**What to work on:**
Print exactly the line that contains "The height and width of the screenshot is (819, 1456)." along with every line beneath it to the end of the records below, and omit pictures.

======== Provided data

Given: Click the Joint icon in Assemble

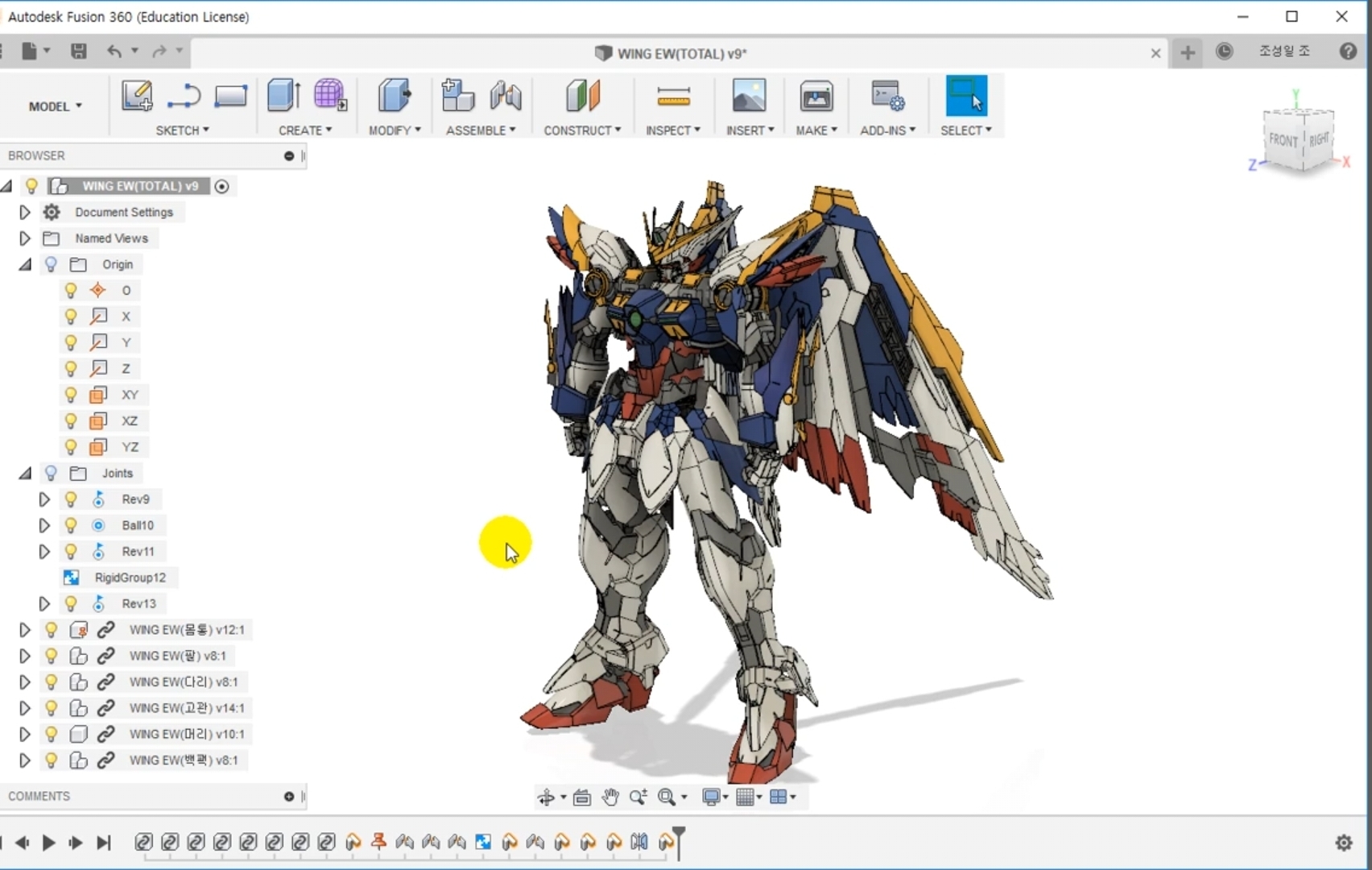Looking at the screenshot, I should (x=506, y=96).
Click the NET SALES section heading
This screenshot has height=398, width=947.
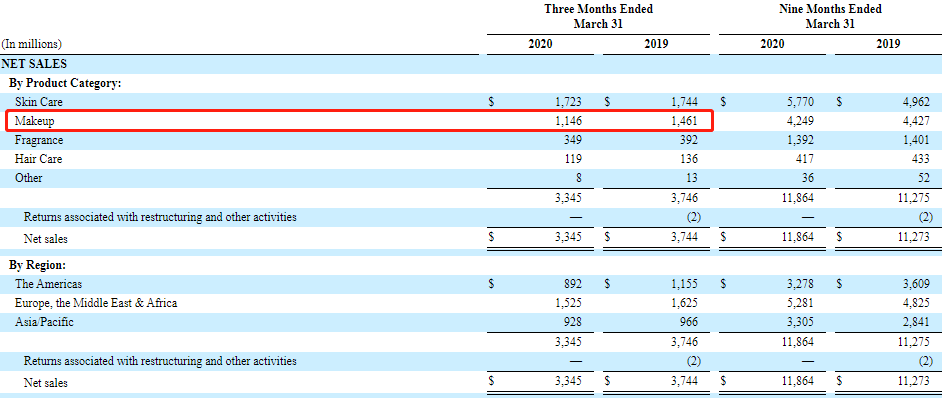pyautogui.click(x=34, y=63)
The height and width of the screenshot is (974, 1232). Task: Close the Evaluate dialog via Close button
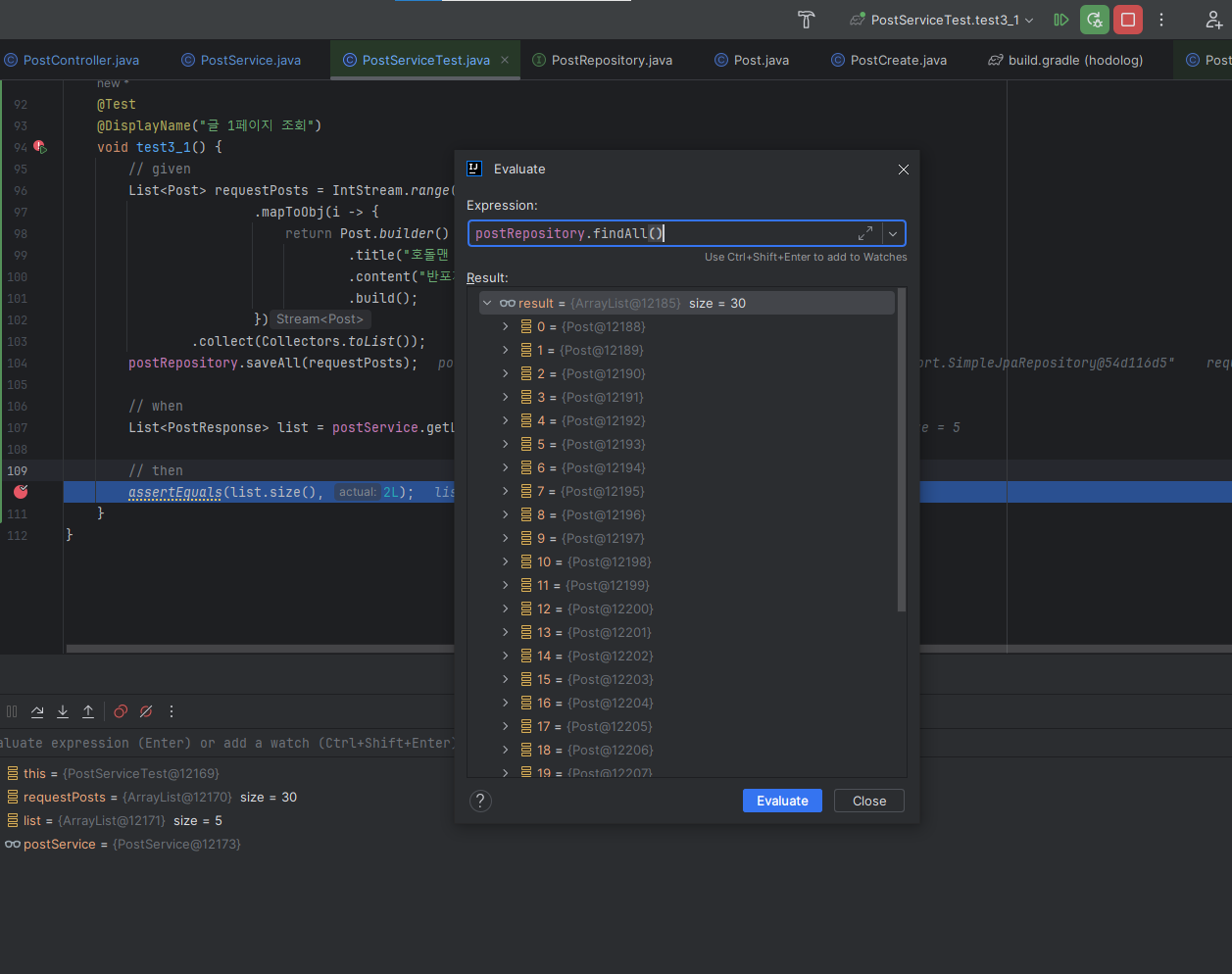868,801
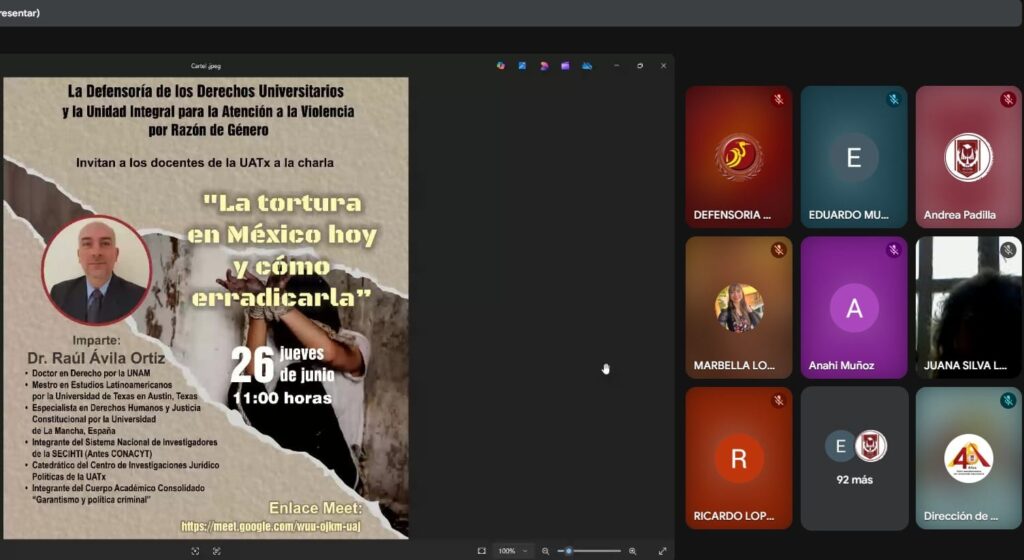Click the meet.google.com link on the poster

click(270, 526)
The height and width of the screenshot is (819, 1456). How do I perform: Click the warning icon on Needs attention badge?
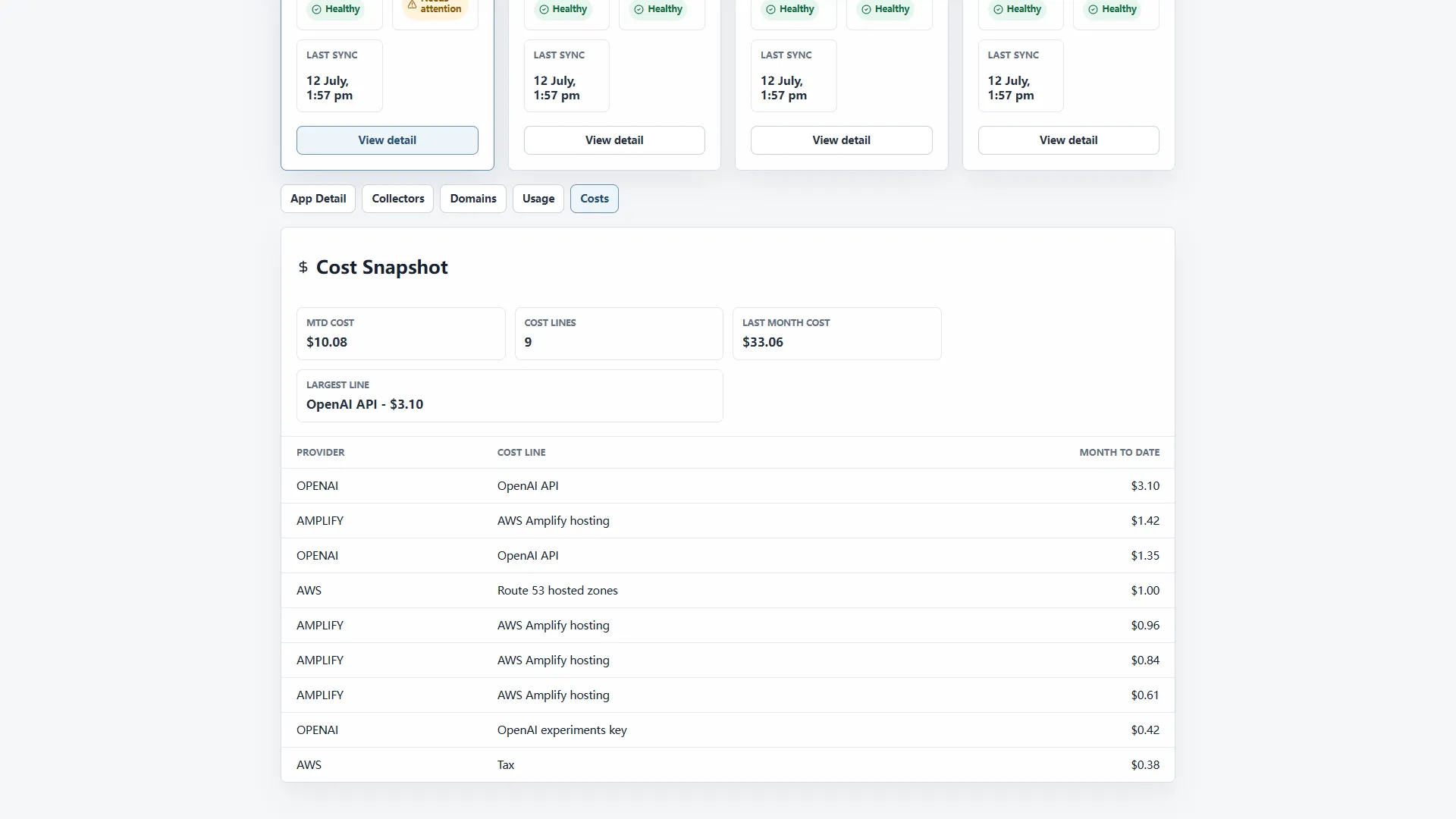[412, 4]
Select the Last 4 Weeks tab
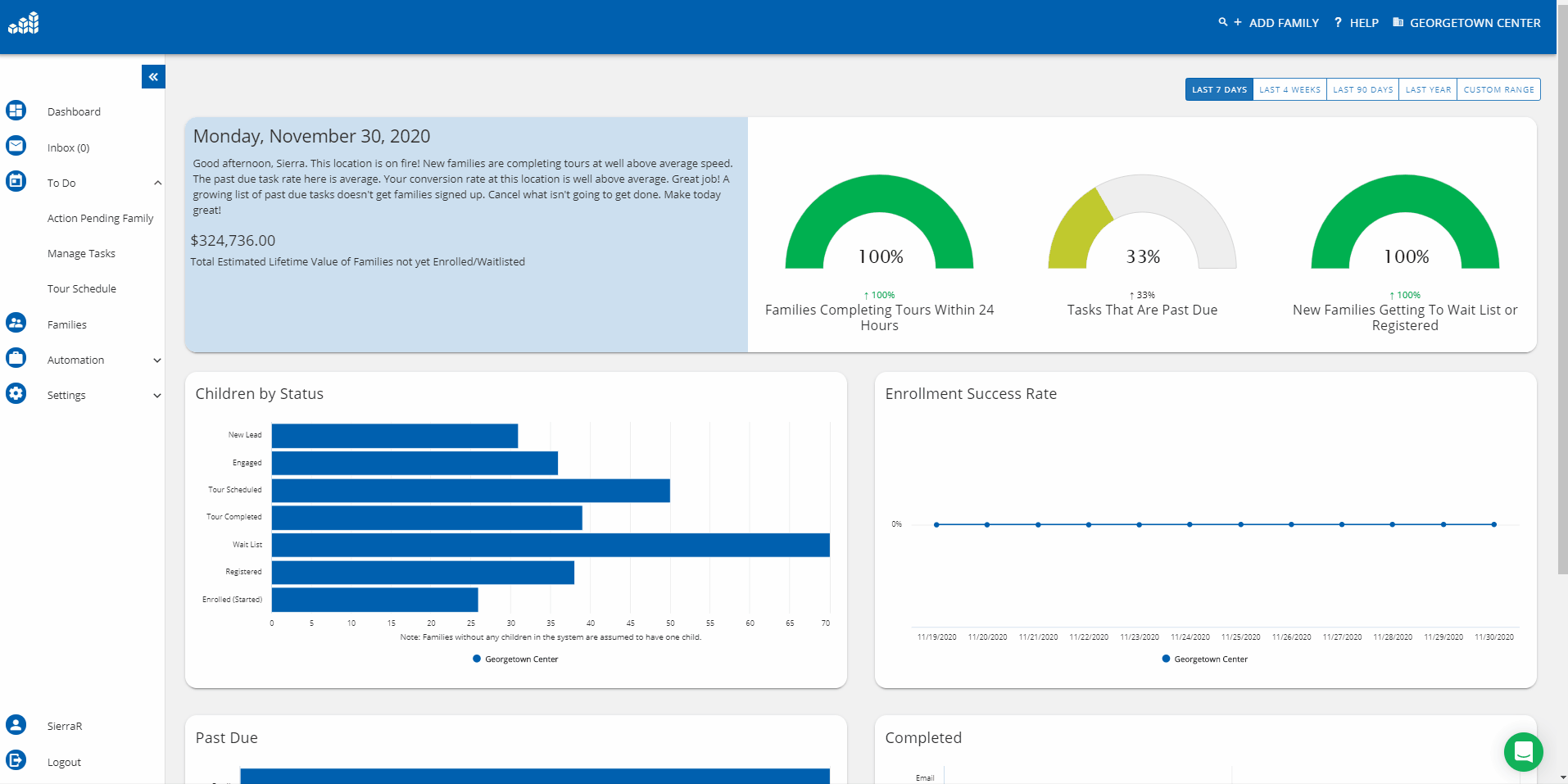This screenshot has height=784, width=1568. (1289, 89)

================

**Exercise solution:**
The height and width of the screenshot is (819, 1456). How do I perform: Click the warning icon on Needs attention badge?
[412, 4]
Select the Last 4 Weeks tab
This screenshot has height=784, width=1568. (1289, 89)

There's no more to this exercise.